Assets that are on the selling block include the group’s remaining stake in Manila Water Company of a about 22.5 percent. At current market price, it is worth about $200 million.
“There are quite a few,” he said pointing to “some of the smaller assets in the industrial portfolio” as well as Ayala’s investment in Light Rail Manila Corporation (LRMC) which has already gained more interest after getting approval for a fare hike.
De Larrazabal noted that billionaire Enrique K. Razon Jr., now their partner in Manila Water after buying control from Ayala, remains interested in their remaining stake and Ayala might sell more shares this year.
“He's extremely committed to the business. He sees the potential and he's always indicated the desire to consider if, and when, we sell. He’s a partner so we will obviously take that into consideration,” De Larrazabal said.
Meanwhile, for LRMC, he said their partner in the consortium, tycoon Manuel V. Pangilinan’s Metro Pacific Group is among those that have indicated interest in acquiring Ayala’s share and Ayala hopes to be able to seal a deal with a buyer in four to six months or at least within the year
The Ayala Group has also had “casual conversations” with richest Filipino Manuel B. Villar Jr. who had also shown interest in acquiring an interest in the company.
Noting that the railway will pass through Villar’s vast land holdings, De Larrazabal said the real estate mogul has “a natural interest in in this.
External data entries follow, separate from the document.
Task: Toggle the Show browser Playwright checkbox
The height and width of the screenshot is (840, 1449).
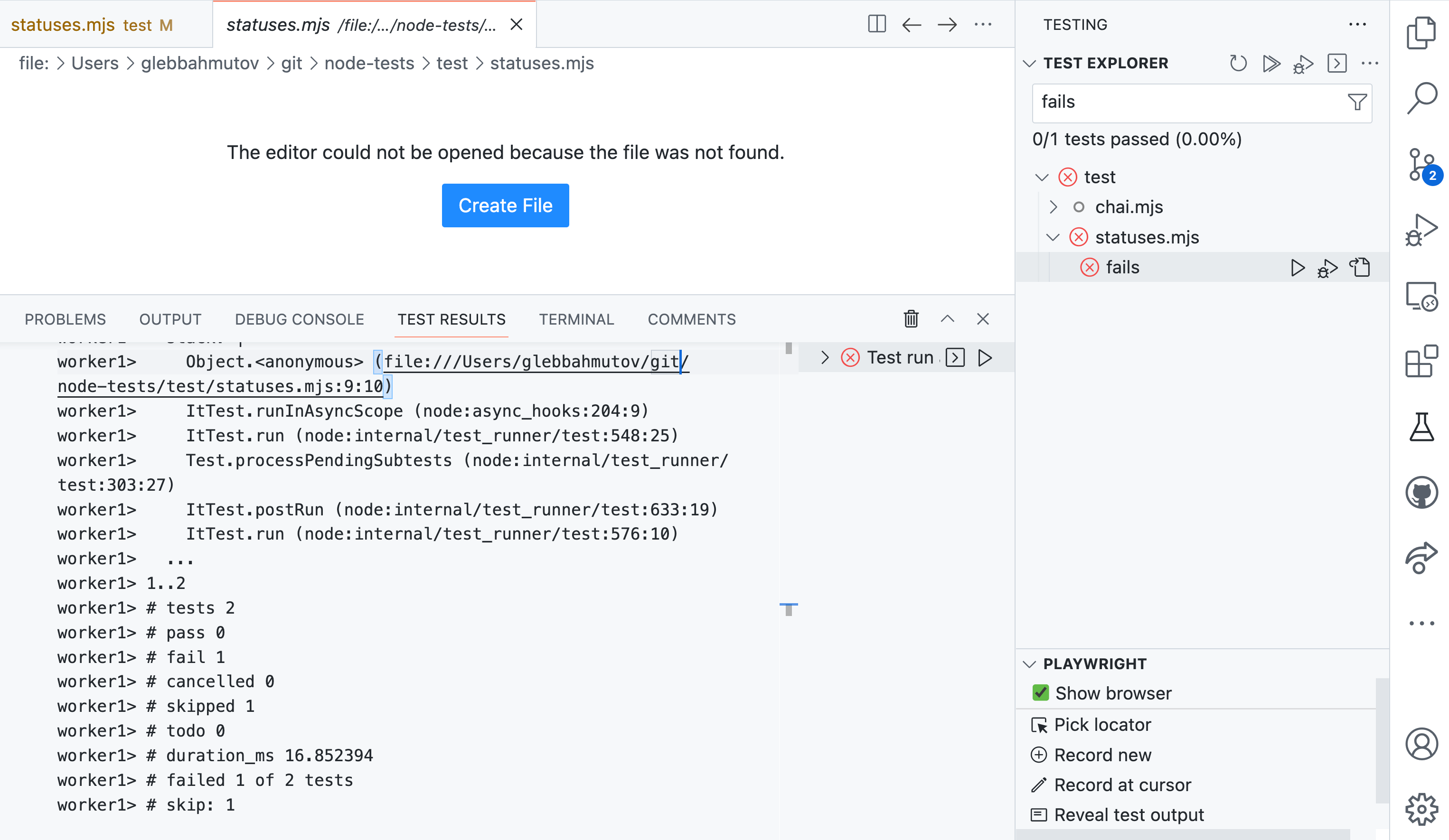Action: [1041, 693]
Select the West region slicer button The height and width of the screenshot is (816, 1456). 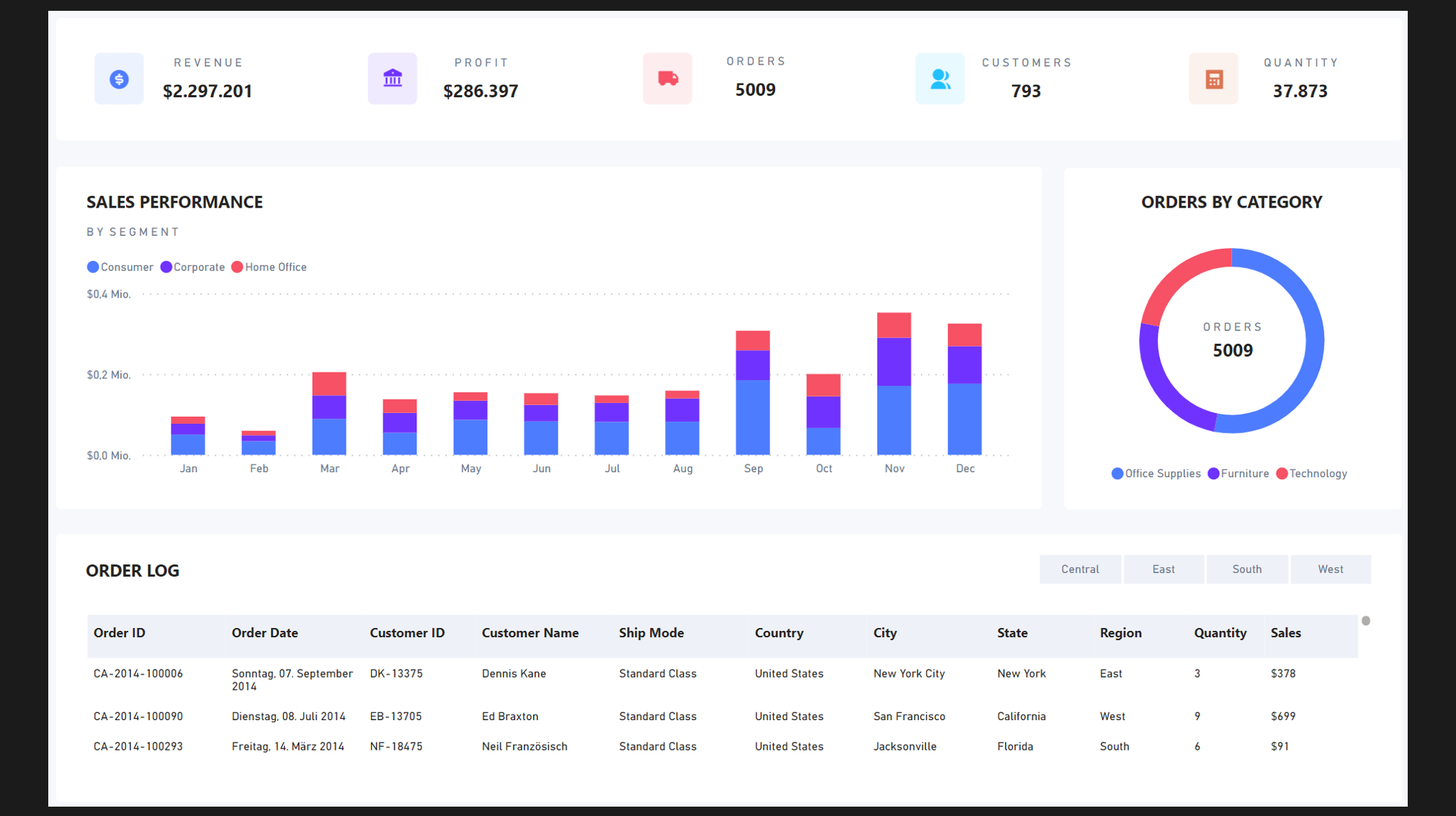[x=1330, y=569]
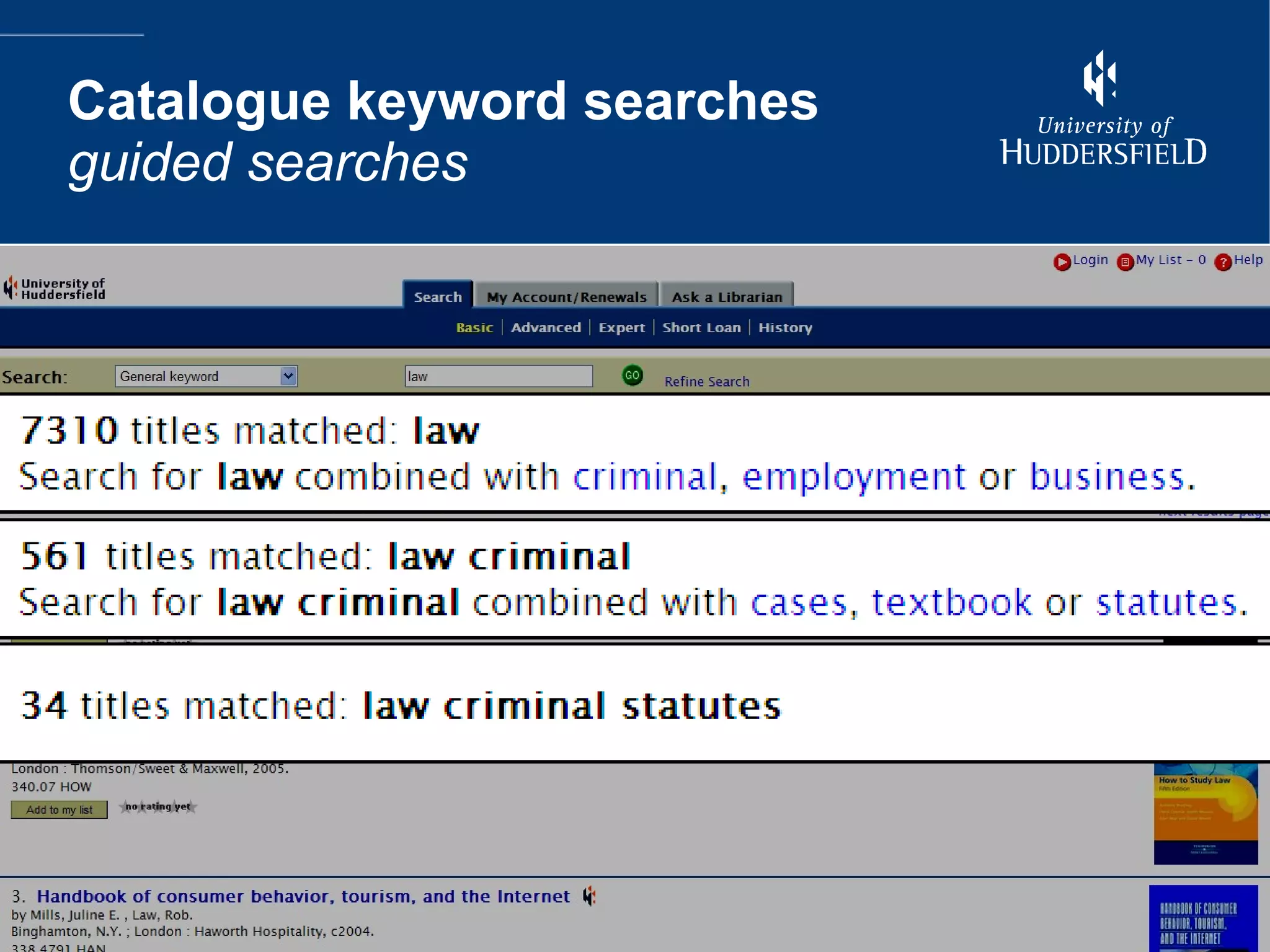
Task: Open the search History option
Action: pos(785,327)
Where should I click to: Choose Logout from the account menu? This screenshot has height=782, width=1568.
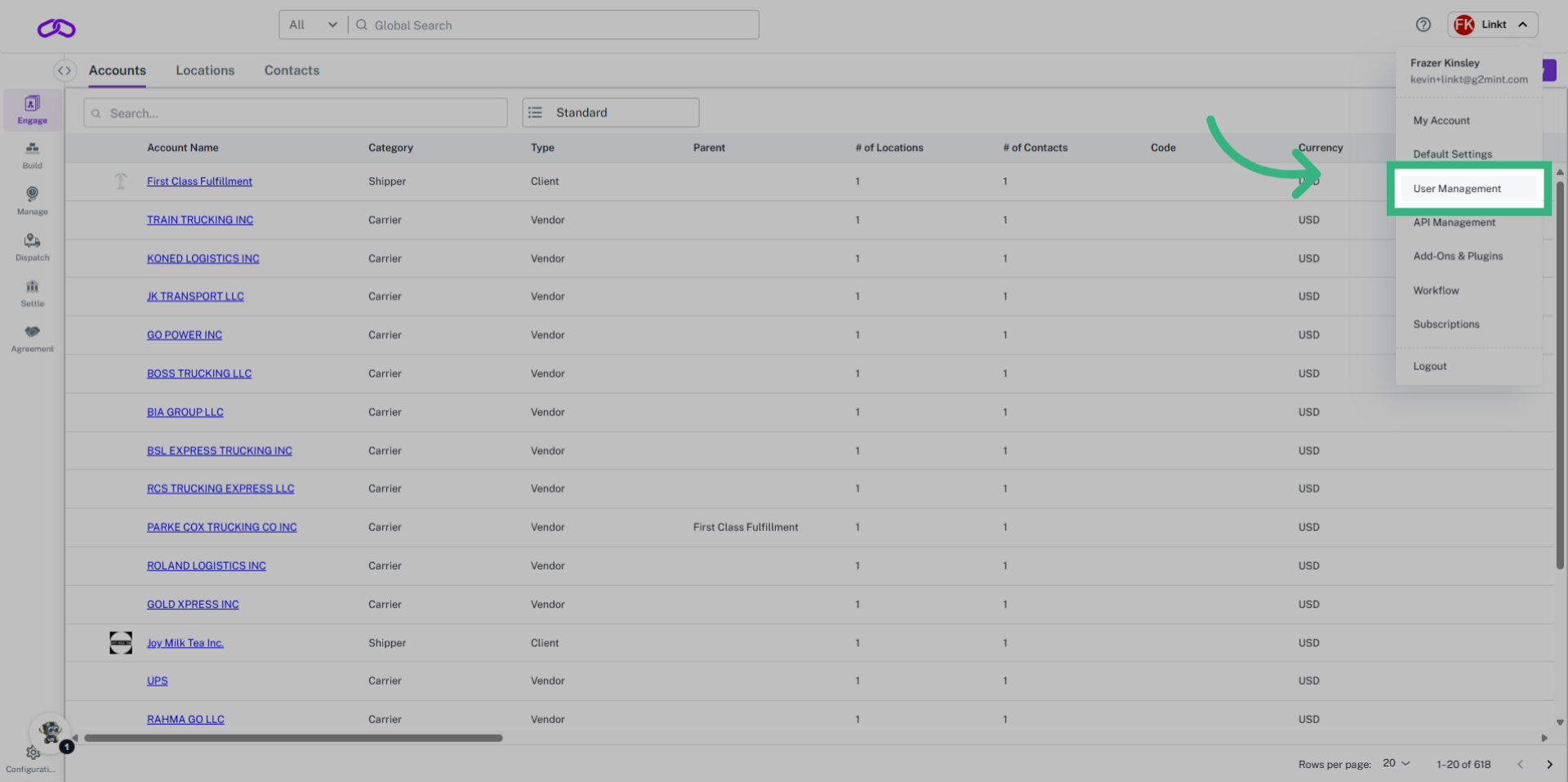1430,365
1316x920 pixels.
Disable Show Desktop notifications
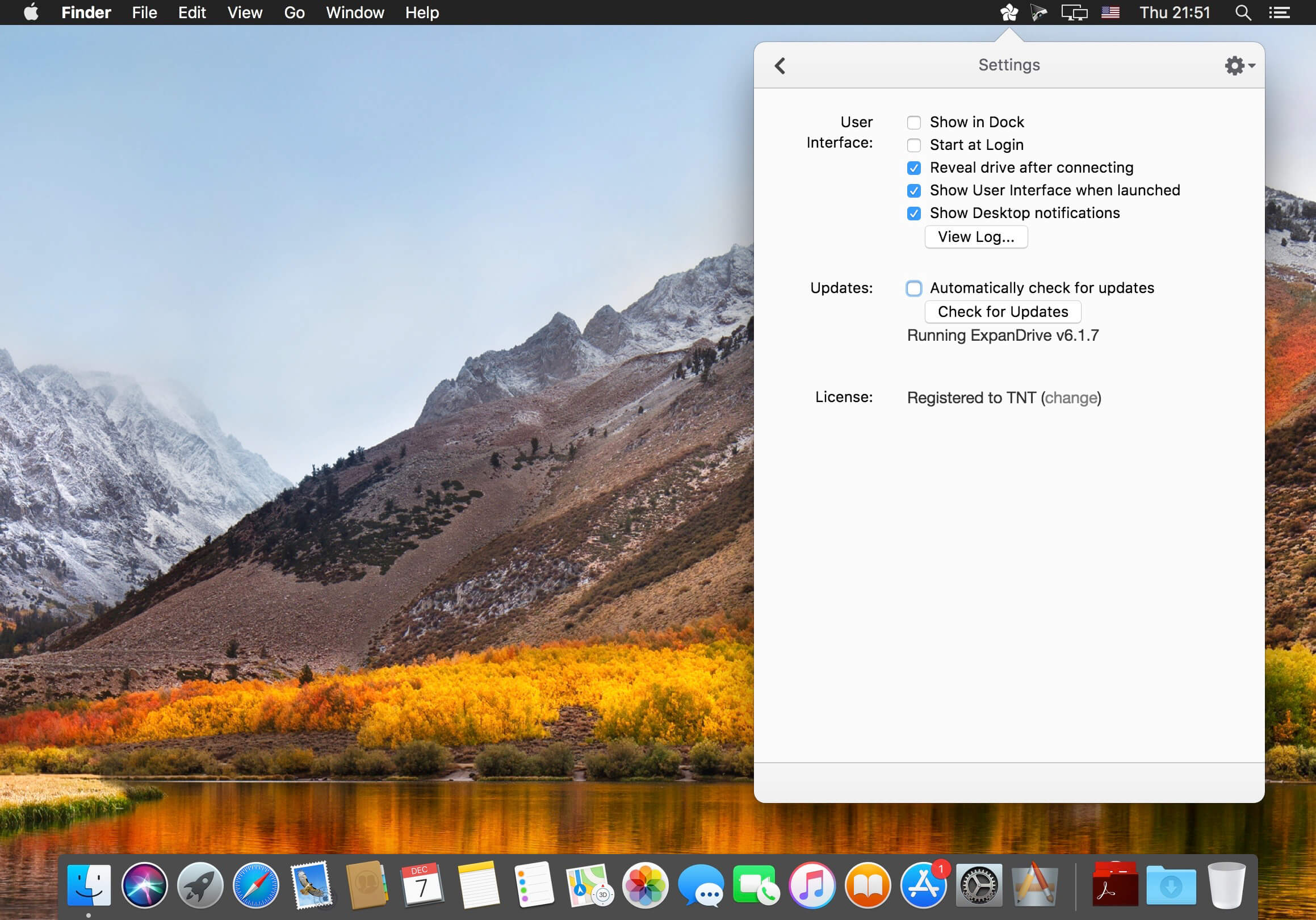[x=913, y=214]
But, you know, we've not really had a serious conversation.”
He said the Ayala Group is cautiously optimistic about the Philippine economy and is continuing to invest in growth industries while still expanding its core business such as real estate, banking and telecommunications.
Despite issues such as US inflation and interest rates, De Larrazabal said “the Philippines should do relatively well. I think the interest in the local stock market is starting to pick up.”
He added that the better performance amid higher interest in the local market will continue towards end of the year into next year.
Because of this bullishness, De Larrazabal said the Ayala Group continues to invest noting that, “we’re cautious but we’re investing a lot more.”